Zamperini finished 8th in the 5,000 meter distance event at that Olympics, in the time of 14m46.8s, behind Finland's Gunnar Höckert's Olympic record time of 14m22.2s (world record holder Lehtinen was second, and Zamperini's teammate, Lash, 13th). However, his final lap of 56 seconds was fast enough to catch the attention of Adolf Hitler, who insisted on a personal meeting. As Zamperini told the story, Hitler shook his hand, and said, "Ah, you’re the boy with the fast finish."

Collegiate career

After the Olympics, Zamperini enrolled as a student at the University of Southern California. At USC, he was a member of the Kappa Sigma Fraternity (Delta-Eta Chapter). In 1938, Zamperini set a national collegiate mile (~1609 metres) record of 4m08.3s, despite severe cuts to his shins from competitors attempting to spike him during the race; this record held for fifteen years, earning him the nickname "Torrance Tornado."

World War II service

Japanese-occupied Nauru Island under attack by Liberator bombers of the Seventh Air Corps, April 1943.
Zamperini enlisted in the United States Army Air Corps in September 1941 and earned a commission as a second lieutenant. He was posted to the Pacific island of Funafuti as a bombardier on the Consolidated B-24 Liberator bomber Super Man.

In April 1943, during a bombing mission against the Japanese-held island of Nauru, the bomber was badly damaged in combat. On May 4, 1943 Zamperini appeared in the New York Times where he was credited with administering first aid to five wounded members of his Liberator bomber crew and saving the lives of two on the return flight from the April 21, 1943 Nauru raid.

Following the successful raid, in which Zamperini participated as bombardier, his craft was attacked by three Japanese Zero’s. The Zero’s were fought off but not before five of the crew were wounded, one of whom died, and the bomber was severely damaged. “Ground crewmen counted 500 bullet and shell fragment holes in the fuselage and tail structure of the big four-engine bomber after it had skidded to a stop with a flat tire.”

Lost during search mission

With Super Man no longer air-worthy, and a number of the crew wounded, the healthy crew members were transferred to Hawaii to await reassignment. Zamperini, along with some other former Super Man crewmates, was assigned to conduct a search for a lost aircraft and crew. They were given another B-24, Green Hornet, notorious among the pilots as a defective "lemon." (Aircraft records show several B-24s with the name: "Green Hornet" and "The Green Hornet"; in this case the name was verified from Zamperini's diary before the mission.)

On 27 May 1943, while on the search, mechanical difficulties caused the bomber to crash into the ocean 850 miles (1,370 km) south of Oahu, killing eight of the 11 men aboard.
────────────────
▸ **STATED EXERCISE**
Please repeat part of the Zamperini passage word for word, starting at the words "With Super Man" and stopping after "11 men aboard.". The lines after the Zamperini passage aren't needed.
────────────────
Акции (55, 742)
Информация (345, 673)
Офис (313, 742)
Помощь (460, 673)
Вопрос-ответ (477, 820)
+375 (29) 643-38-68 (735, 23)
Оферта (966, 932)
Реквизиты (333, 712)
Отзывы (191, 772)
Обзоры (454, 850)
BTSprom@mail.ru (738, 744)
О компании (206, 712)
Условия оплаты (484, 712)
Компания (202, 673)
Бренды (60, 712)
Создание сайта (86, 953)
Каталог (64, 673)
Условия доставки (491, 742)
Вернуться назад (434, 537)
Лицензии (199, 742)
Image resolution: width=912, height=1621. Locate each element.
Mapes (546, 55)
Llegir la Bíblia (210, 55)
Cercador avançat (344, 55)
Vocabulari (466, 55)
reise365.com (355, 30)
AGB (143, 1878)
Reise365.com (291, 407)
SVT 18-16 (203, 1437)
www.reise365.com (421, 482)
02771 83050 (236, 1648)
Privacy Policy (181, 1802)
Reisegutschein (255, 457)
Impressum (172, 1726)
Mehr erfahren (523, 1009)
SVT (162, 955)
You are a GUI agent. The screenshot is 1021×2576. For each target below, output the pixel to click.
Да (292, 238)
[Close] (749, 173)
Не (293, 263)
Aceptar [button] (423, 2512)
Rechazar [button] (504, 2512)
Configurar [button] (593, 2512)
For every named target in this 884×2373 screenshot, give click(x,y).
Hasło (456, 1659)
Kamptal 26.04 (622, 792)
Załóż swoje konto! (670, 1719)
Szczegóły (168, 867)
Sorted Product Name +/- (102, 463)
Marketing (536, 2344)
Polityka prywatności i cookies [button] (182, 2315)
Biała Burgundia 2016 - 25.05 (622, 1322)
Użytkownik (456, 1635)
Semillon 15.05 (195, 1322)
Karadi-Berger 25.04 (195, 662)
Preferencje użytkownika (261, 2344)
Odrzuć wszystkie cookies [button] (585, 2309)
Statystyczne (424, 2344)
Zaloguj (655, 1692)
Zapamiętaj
────────────────
▸ **WRITTEN RESPONSE**
With Super Man no longer air-worthy, and a number of the crew wounded, the healthy crew members were transferred to Hawaii to await reassignment. Zamperini, along with some other former Super Man crewmates, was assigned to conduct a search for a lost aircraft and crew. They were given another B-24, Green Hornet, notorious among the pilots as a defective "lemon." (Aircraft records show several B-24s with the name: "Green Hornet" and "The Green Hornet"; in this case the name was verified from Zamperini's diary before the mission.)

On 27 May 1943, while on the search, mechanical difficulties caused the bomber to crash into the ocean 850 miles (1,370 km) south of Oahu, killing eight of the 11 men aboard.